Le philosophe s'attarde sur le caractère attristant de l'histoire. Les ruines des empires, les malheurs à répétition, nous montrent la caducité de toute chose (« nous ne pouvons qu'être remplis de tristesse à la pensée de la caducité en général »). Cela est d'autant plus vrai qu'on peut « transformer ce bilan [historique] en un tableau des plus terrifiants, sans aucune exagération oratoire, rien qu'en relatant avec exactitude les malheurs infligés à la vertu, l'innocence, aux peuples et aux États ». Ce spectacle risque, dit-il, « de provoquer une affliction morale et une révolte de l'esprit du bien » ; alors, pour se consoler, « nous nous disons : il en a été ainsi ; c'est le destin ; on n'y peut rien changer ». Toutefois, soutient Hegel, ceux qui s'attardent sur cette tristesse passent à côté de l'essentiel, qu'ils confondent avec les moyens de l'Esprit. Beaucoup font cette erreur, mais la perpétuer serait « se complaire mélancoliquement dans les sublimités vides et stériles »[1].

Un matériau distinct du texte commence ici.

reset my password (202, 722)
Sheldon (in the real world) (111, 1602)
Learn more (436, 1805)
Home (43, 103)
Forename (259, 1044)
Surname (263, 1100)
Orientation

Les moyens de la réalisation : passions et intérêts
Un moment essentiel de la liberté où celui où le sujet trouve satisfaction dans son travail ; il est nécessaire pour cela que l'individu puisse y participer activement. Certes, chacun cherche son bénéfice personnel dans ses actions, « sans se soucier de la fin générale sous le couvert de laquelle il cherche son profit ». Mais en réalité, « celui qui consacre son activité à une chose n'est pas seulement intéressé en général, mais s'y intéresse ». Cela signifie que « rien ne s'accomplit sans que les individus qui y collaborent ne se satisfassent aussi »[24].
Quelles sont les conditions pour qu'un individu agisse ? Il faut, dit Hegel, que l'action passe par « l'intérêt de leur besoins », mais aussi « leur réflexion, leur conviction, ou tout du moins leur opinion ». Hegel y voit là une caractéristique essentielle de la modernité : « les hommes ne sont guère plus conduits par l'autorité ou la confiance ; c'est seulement en suivant leur jugement personnel, leur conviction et leur opinion indépendantes qu'ils consentent à collaborer à une chose »[1].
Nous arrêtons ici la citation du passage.